EXERCISE REQUIREMENTS>
The answer must be a single number: how many lines in the entries below contain the word "República".

TASK INPUTS>
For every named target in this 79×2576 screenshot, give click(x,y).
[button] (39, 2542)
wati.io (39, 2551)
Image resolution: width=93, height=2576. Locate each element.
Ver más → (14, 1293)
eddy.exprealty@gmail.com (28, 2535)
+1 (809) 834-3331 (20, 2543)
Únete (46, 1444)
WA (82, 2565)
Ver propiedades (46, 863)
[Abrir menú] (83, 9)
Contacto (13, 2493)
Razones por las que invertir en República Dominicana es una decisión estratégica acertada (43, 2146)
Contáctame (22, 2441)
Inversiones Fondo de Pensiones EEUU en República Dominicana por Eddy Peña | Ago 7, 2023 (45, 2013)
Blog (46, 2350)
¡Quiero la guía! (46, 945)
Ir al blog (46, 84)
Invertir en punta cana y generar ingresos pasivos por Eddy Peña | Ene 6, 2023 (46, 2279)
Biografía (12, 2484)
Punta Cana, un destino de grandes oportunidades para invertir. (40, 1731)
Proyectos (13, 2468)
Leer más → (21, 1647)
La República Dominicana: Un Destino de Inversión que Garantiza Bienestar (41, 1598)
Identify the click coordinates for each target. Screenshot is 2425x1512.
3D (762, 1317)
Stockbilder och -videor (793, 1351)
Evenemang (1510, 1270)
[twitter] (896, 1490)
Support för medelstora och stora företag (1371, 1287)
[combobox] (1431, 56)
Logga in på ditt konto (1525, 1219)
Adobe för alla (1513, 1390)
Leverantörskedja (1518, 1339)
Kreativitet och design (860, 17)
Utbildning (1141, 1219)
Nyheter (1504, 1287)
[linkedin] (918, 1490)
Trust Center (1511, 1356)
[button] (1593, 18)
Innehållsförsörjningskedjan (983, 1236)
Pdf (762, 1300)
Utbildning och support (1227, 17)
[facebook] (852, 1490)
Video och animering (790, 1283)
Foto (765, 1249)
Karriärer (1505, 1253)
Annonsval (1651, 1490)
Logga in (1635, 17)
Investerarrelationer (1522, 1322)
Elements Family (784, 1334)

RESULT FOR THIS TASK>
3